### [Exercise goal]
Set down all of the entries precisely as they were written.

>>>

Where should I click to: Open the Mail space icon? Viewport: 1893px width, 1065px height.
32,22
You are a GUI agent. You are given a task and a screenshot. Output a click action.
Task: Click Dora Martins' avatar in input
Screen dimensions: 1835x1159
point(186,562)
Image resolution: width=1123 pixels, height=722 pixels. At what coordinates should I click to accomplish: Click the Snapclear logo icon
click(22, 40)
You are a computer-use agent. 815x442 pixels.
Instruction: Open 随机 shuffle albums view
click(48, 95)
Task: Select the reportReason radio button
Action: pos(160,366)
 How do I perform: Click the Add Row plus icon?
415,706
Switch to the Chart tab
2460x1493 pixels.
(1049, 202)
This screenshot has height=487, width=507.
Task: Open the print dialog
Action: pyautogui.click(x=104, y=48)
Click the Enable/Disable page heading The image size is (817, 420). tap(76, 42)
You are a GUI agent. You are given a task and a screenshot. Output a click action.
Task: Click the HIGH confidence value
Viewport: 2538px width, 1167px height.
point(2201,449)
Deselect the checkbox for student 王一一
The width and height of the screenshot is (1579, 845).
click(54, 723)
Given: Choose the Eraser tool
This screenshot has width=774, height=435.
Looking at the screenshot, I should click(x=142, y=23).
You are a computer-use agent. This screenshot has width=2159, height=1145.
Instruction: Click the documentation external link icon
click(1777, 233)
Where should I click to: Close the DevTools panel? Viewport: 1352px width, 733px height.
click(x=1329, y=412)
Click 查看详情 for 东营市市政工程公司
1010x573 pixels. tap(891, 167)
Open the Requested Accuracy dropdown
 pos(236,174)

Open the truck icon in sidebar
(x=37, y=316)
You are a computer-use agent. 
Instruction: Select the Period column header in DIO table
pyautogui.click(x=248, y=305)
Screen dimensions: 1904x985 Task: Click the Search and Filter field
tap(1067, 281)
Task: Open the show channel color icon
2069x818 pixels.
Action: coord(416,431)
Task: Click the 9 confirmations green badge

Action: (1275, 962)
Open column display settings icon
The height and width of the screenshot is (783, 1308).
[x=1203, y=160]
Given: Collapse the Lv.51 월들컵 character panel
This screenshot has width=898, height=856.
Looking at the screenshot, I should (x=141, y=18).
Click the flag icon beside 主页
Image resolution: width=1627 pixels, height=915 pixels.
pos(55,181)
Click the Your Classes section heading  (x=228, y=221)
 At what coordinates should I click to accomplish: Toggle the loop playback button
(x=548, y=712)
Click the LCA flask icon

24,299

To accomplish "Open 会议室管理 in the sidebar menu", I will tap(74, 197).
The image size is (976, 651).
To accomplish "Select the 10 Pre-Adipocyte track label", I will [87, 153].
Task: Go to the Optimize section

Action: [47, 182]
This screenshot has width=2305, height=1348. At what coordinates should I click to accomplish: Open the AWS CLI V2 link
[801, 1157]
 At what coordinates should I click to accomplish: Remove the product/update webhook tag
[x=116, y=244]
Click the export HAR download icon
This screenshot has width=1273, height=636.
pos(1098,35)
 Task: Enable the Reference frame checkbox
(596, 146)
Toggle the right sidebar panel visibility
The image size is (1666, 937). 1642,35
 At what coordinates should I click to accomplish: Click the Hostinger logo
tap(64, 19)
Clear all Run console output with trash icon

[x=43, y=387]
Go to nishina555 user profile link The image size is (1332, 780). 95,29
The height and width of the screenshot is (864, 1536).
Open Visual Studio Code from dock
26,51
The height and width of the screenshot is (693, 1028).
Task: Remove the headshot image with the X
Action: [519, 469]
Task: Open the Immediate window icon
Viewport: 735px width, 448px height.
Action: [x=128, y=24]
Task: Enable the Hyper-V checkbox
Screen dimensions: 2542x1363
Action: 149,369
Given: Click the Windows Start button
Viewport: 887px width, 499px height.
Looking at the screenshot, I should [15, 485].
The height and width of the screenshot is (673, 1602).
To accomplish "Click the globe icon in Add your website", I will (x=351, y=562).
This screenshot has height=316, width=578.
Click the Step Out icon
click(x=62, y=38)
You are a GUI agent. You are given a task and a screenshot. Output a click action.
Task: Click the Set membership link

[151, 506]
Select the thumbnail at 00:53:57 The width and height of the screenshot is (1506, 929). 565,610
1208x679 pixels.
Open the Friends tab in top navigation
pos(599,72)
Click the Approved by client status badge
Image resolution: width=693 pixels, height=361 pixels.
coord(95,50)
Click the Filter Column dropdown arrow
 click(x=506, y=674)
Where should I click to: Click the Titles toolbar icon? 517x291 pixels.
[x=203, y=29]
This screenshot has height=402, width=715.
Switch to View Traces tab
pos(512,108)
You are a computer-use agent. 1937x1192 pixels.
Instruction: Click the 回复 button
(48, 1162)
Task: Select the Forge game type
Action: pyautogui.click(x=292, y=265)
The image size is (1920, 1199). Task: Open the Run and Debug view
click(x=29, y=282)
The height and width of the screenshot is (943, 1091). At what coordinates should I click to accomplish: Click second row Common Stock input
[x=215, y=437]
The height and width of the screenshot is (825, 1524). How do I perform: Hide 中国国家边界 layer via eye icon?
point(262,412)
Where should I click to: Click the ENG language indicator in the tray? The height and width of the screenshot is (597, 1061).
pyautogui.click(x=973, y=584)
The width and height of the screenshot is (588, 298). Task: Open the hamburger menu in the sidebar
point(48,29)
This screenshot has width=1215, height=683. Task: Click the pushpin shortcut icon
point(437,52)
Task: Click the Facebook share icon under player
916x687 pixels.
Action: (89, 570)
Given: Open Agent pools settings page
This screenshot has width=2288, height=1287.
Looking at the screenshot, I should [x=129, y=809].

<<<

### [Answer]
Where should I click to: Open the Mail space icon? Viewport: 1893px width, 1065px height.
32,22
You are a GUI agent. You are given a task and a screenshot. Output a click action.
Task: Click Dora Martins' avatar in input
Screen dimensions: 1835x1159
point(186,562)
Image resolution: width=1123 pixels, height=722 pixels. At what coordinates should I click to accomplish: Click the Snapclear logo icon
click(22, 40)
You are a computer-use agent. 815x442 pixels.
Instruction: Open 随机 shuffle albums view
click(48, 95)
Task: Select the reportReason radio button
Action: pos(160,366)
 How do I perform: Click the Add Row plus icon?
415,706
Switch to the Chart tab
2460x1493 pixels.
(1049, 202)
This screenshot has height=487, width=507.
Task: Open the print dialog
Action: pyautogui.click(x=104, y=48)
Click the Enable/Disable page heading The image size is (817, 420). tap(76, 42)
You are a GUI agent. You are given a task and a screenshot. Output a click action.
Task: Click the HIGH confidence value
Viewport: 2538px width, 1167px height.
point(2201,449)
Deselect the checkbox for student 王一一
The width and height of the screenshot is (1579, 845).
click(54, 723)
Given: Choose the Eraser tool
This screenshot has width=774, height=435.
Looking at the screenshot, I should click(x=142, y=23).
You are a computer-use agent. This screenshot has width=2159, height=1145.
Instruction: Click the documentation external link icon
click(1777, 233)
Where should I click to: Close the DevTools panel? Viewport: 1352px width, 733px height.
click(x=1329, y=412)
Click 查看详情 for 东营市市政工程公司
1010x573 pixels. tap(891, 167)
Open the Requested Accuracy dropdown
 pos(236,174)

Open the truck icon in sidebar
(x=37, y=316)
You are a computer-use agent. 
Instruction: Select the Period column header in DIO table
pyautogui.click(x=248, y=305)
Screen dimensions: 1904x985 Task: Click the Search and Filter field
tap(1067, 281)
Task: Open the show channel color icon
2069x818 pixels.
Action: coord(416,431)
Task: Click the 9 confirmations green badge

Action: (1275, 962)
Open column display settings icon
The height and width of the screenshot is (783, 1308).
[x=1203, y=160]
Given: Collapse the Lv.51 월들컵 character panel
This screenshot has width=898, height=856.
Looking at the screenshot, I should (x=141, y=18).
Click the flag icon beside 主页
Image resolution: width=1627 pixels, height=915 pixels.
pos(55,181)
Click the Your Classes section heading  (x=228, y=221)
 At what coordinates should I click to accomplish: Toggle the loop playback button
(x=548, y=712)
Click the LCA flask icon

24,299

To accomplish "Open 会议室管理 in the sidebar menu", I will tap(74, 197).
The image size is (976, 651).
To accomplish "Select the 10 Pre-Adipocyte track label", I will [87, 153].
Task: Go to the Optimize section

Action: [47, 182]
This screenshot has width=2305, height=1348. At what coordinates should I click to accomplish: Open the AWS CLI V2 link
[801, 1157]
 At what coordinates should I click to accomplish: Remove the product/update webhook tag
[x=116, y=244]
Click the export HAR download icon
This screenshot has width=1273, height=636.
pos(1098,35)
 Task: Enable the Reference frame checkbox
(596, 146)
Toggle the right sidebar panel visibility
The image size is (1666, 937). 1642,35
 At what coordinates should I click to accomplish: Click the Hostinger logo
tap(64, 19)
Clear all Run console output with trash icon

[x=43, y=387]
Go to nishina555 user profile link The image size is (1332, 780). 95,29
The height and width of the screenshot is (864, 1536).
Open Visual Studio Code from dock
26,51
The height and width of the screenshot is (693, 1028).
Task: Remove the headshot image with the X
Action: [519, 469]
Task: Open the Immediate window icon
Viewport: 735px width, 448px height.
Action: [x=128, y=24]
Task: Enable the Hyper-V checkbox
Screen dimensions: 2542x1363
Action: 149,369
Given: Click the Windows Start button
Viewport: 887px width, 499px height.
Looking at the screenshot, I should [15, 485].
The height and width of the screenshot is (673, 1602).
To accomplish "Click the globe icon in Add your website", I will (x=351, y=562).
This screenshot has height=316, width=578.
Click the Step Out icon
click(x=62, y=38)
You are a GUI agent. You are given a task and a screenshot. Output a click action.
Task: Click the Set membership link

[151, 506]
Select the thumbnail at 00:53:57 The width and height of the screenshot is (1506, 929). 565,610
1208x679 pixels.
Open the Friends tab in top navigation
pos(599,72)
Click the Approved by client status badge
Image resolution: width=693 pixels, height=361 pixels.
coord(95,50)
Click the Filter Column dropdown arrow
 click(x=506, y=674)
Where should I click to: Click the Titles toolbar icon? 517x291 pixels.
[x=203, y=29]
This screenshot has height=402, width=715.
Switch to View Traces tab
pos(512,108)
You are a computer-use agent. 1937x1192 pixels.
Instruction: Click the 回复 button
(48, 1162)
Task: Select the Forge game type
Action: pyautogui.click(x=292, y=265)
The image size is (1920, 1199). Task: Open the Run and Debug view
click(x=29, y=282)
The height and width of the screenshot is (943, 1091). At what coordinates should I click to accomplish: Click second row Common Stock input
[x=215, y=437]
The height and width of the screenshot is (825, 1524). How do I perform: Hide 中国国家边界 layer via eye icon?
point(262,412)
Where should I click to: Click the ENG language indicator in the tray? The height and width of the screenshot is (597, 1061).
pyautogui.click(x=973, y=584)
The width and height of the screenshot is (588, 298). Task: Open the hamburger menu in the sidebar
point(48,29)
This screenshot has width=1215, height=683. Task: Click the pushpin shortcut icon
point(437,52)
Task: Click the Facebook share icon under player
916x687 pixels.
Action: (89, 570)
Given: Open Agent pools settings page
This screenshot has width=2288, height=1287.
Looking at the screenshot, I should [x=129, y=809].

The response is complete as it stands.